Diversity in Social Media Urban Analytics

An fairly interesting paper, which shows how social media activity data (from Twitter and Instagram in this case) can be used to determine patterns of their respective users in cities. The authors analyzed the usage of said social networks in four European cities: Amsterdam, London, Paris and Rome. Among the findings the authors discovered that

  • Instagram users concentrate more in the vicinity of tourist locations
  • The same can be said for tourists as opposed to residents
  • Instagram shows more uniform activity over time in various cities that Twitter (for example Amsterdam Twitter activity dies out much quicker in evenings)
  • Both social networks’ activity is proportional to city size
  • The activity of people aged 45+ is very low

As unsurprising as they may seem, these results are not really meant to reflect the reality in 100%. The authors are aware of the challenges and acknowledge shortcomings of their techniques. This paper is however a good exploration of various possibilities which await a data scientist who is interested in analyzing social behaviour on the web.
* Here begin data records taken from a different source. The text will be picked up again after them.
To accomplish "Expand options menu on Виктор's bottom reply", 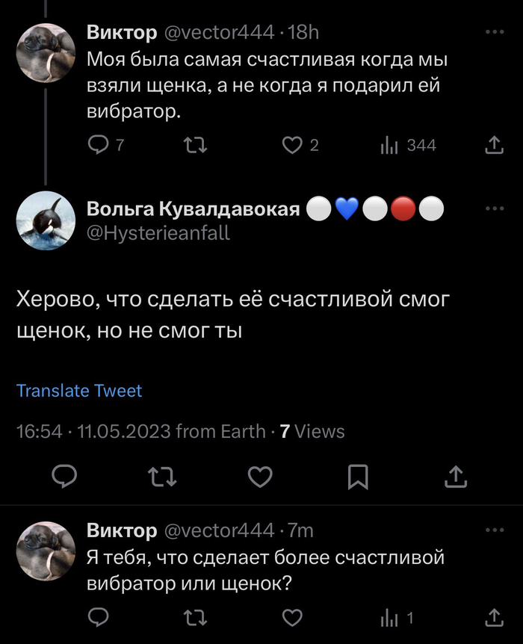I will [x=493, y=530].
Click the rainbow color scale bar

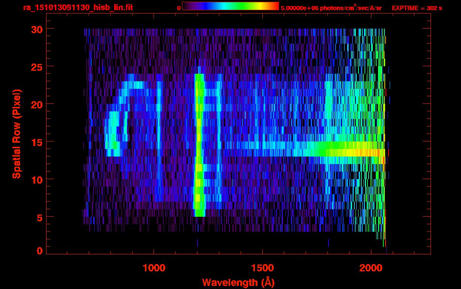(230, 6)
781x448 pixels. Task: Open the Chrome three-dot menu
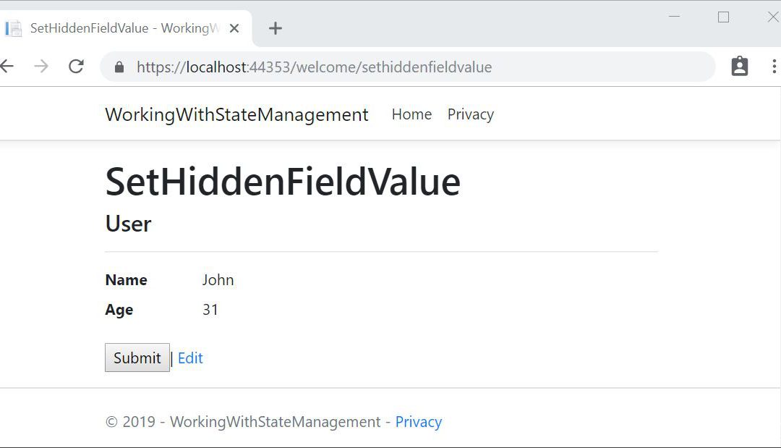(x=774, y=67)
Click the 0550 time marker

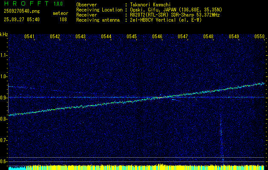pos(259,37)
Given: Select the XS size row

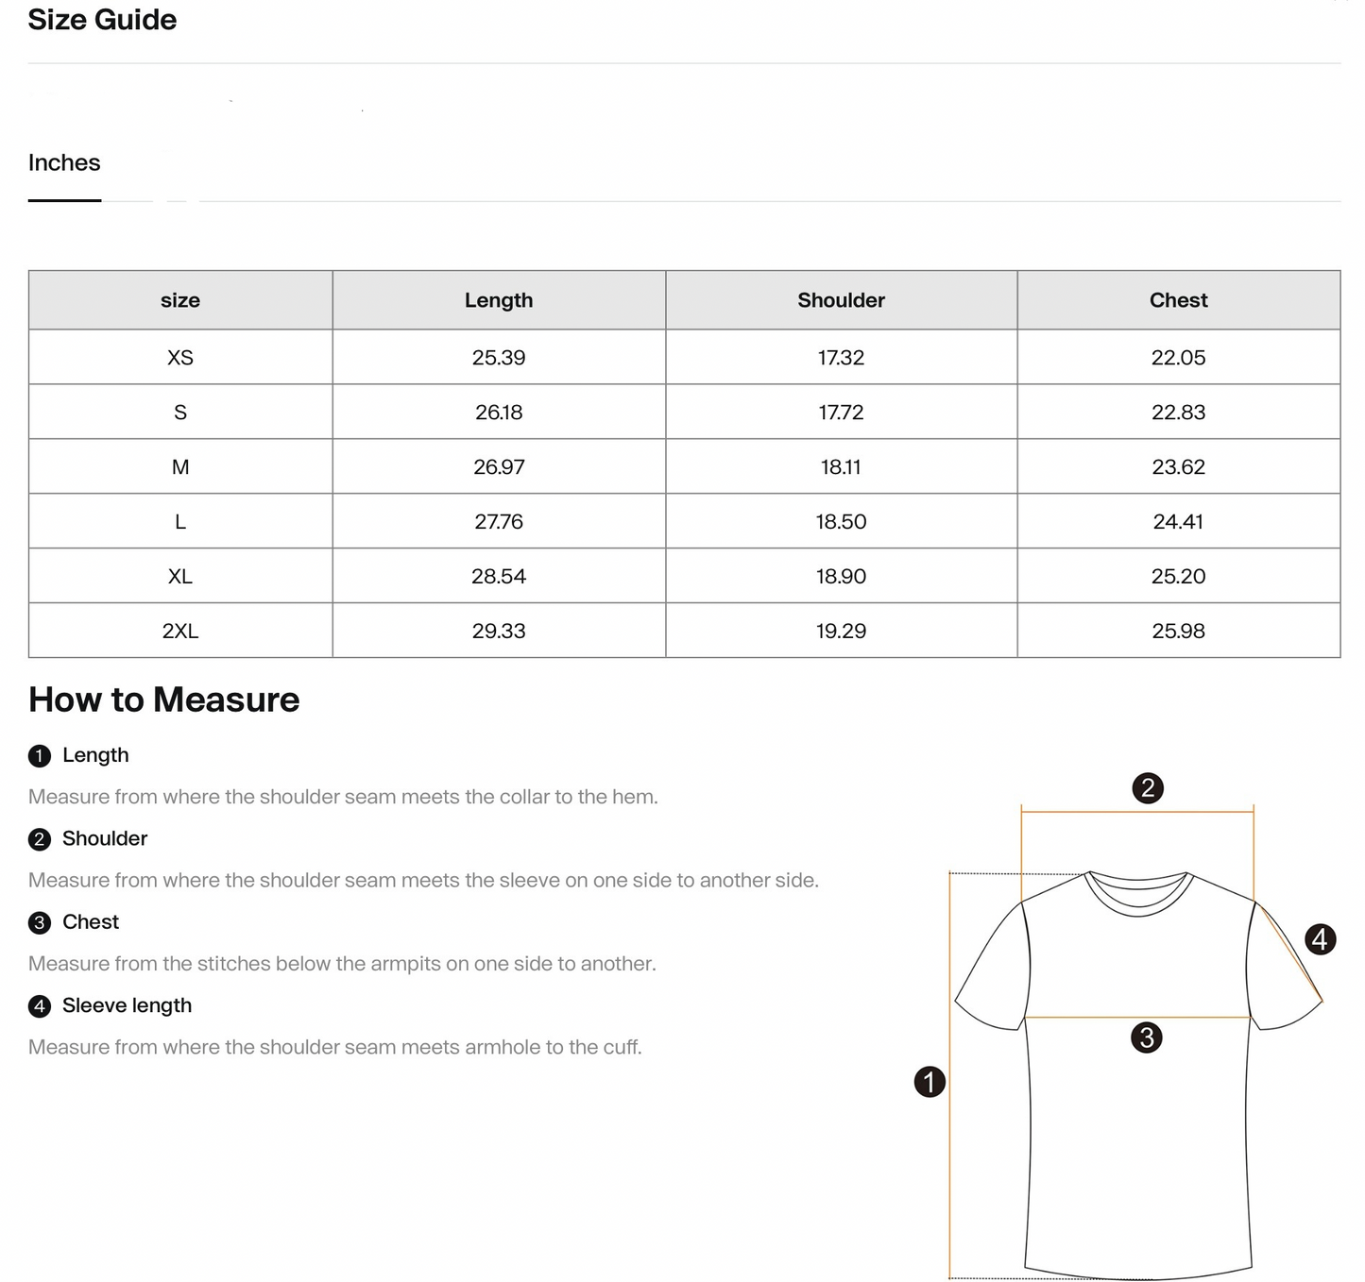Looking at the screenshot, I should click(x=180, y=357).
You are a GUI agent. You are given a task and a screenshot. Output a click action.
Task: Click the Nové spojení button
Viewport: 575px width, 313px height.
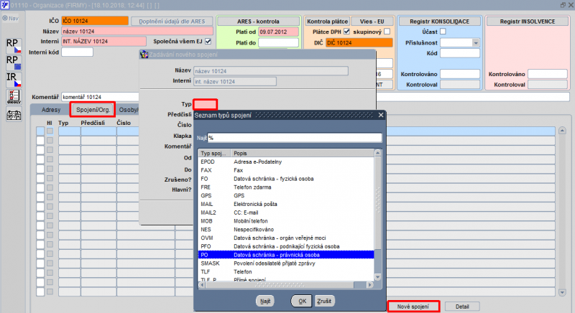point(413,307)
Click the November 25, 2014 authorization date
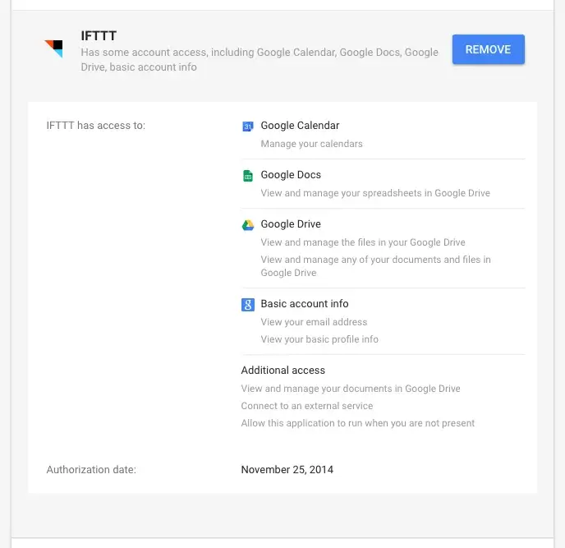565x548 pixels. click(x=287, y=470)
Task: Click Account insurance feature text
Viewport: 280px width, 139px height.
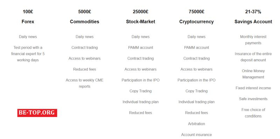Action: 196,134
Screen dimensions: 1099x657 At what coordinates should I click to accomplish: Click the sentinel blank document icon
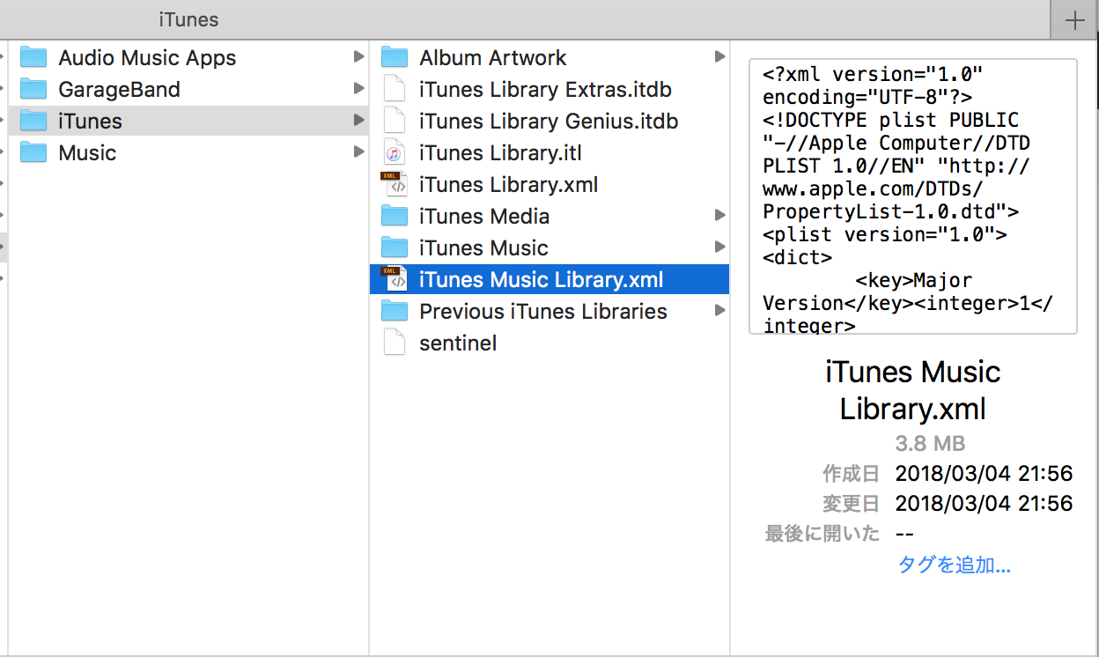point(395,343)
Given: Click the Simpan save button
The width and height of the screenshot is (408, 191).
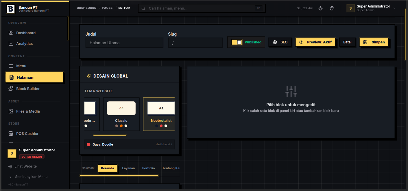Looking at the screenshot, I should [374, 42].
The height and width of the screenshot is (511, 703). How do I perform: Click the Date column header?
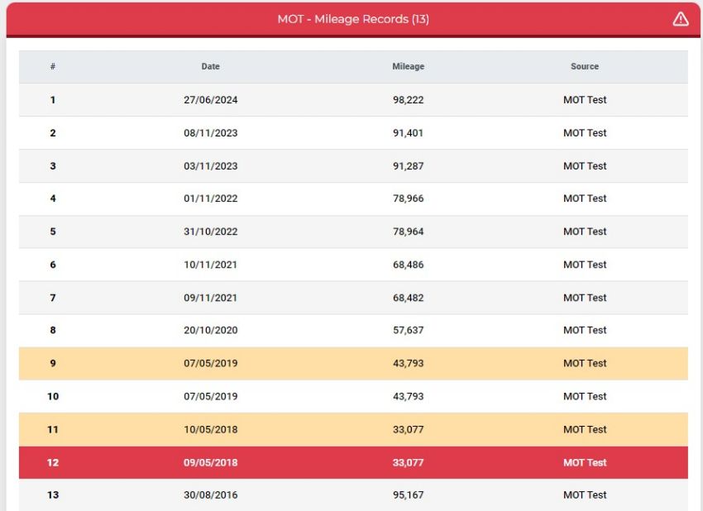coord(210,66)
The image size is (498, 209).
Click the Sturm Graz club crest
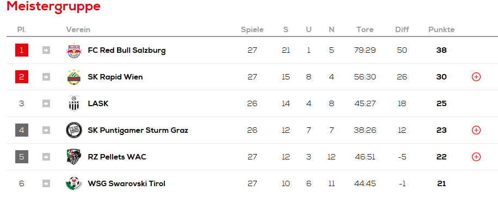click(x=74, y=130)
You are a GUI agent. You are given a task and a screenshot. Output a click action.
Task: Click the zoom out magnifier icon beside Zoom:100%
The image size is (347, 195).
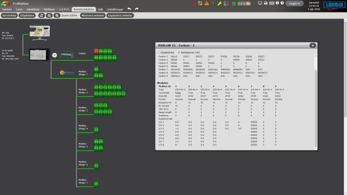point(57,15)
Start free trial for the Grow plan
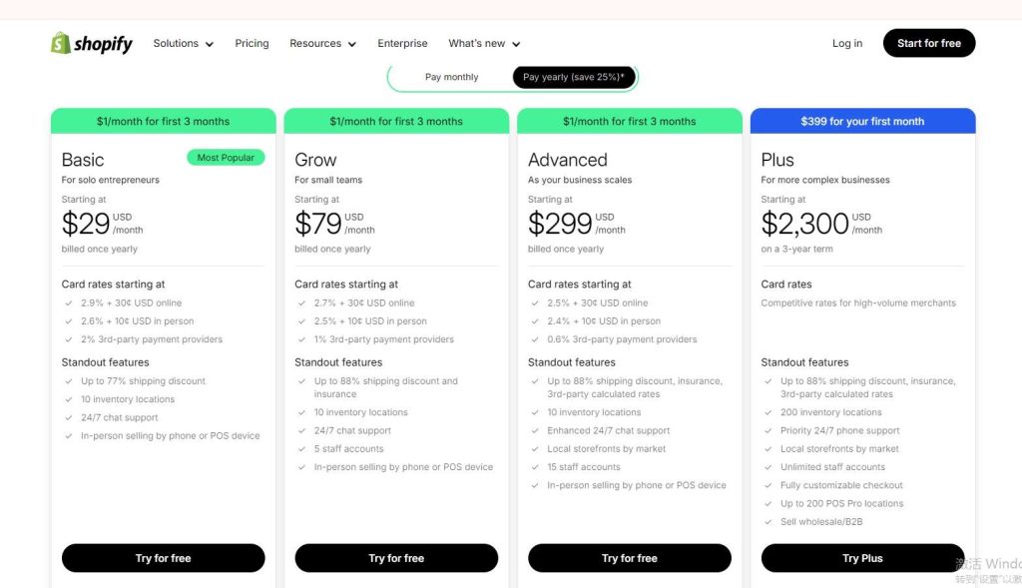This screenshot has width=1022, height=588. (396, 558)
Design of CQA Systems for Flexible and Scalable Deployment and Evaluation

Another work with so much potential for practical application. Long ago I have been looking for a good, open source alternative to Stack Exchange. It turns out that there is one such open-source project being developed at Slovak University of Technology in Bratislava. Its focus is on educational use and has unique features for teachers/students and integrates with edX and MOOC. It is also used on the University in Lugano.

Oh, and did I mention that it is open source and hosted on GitHub? Go give it a try.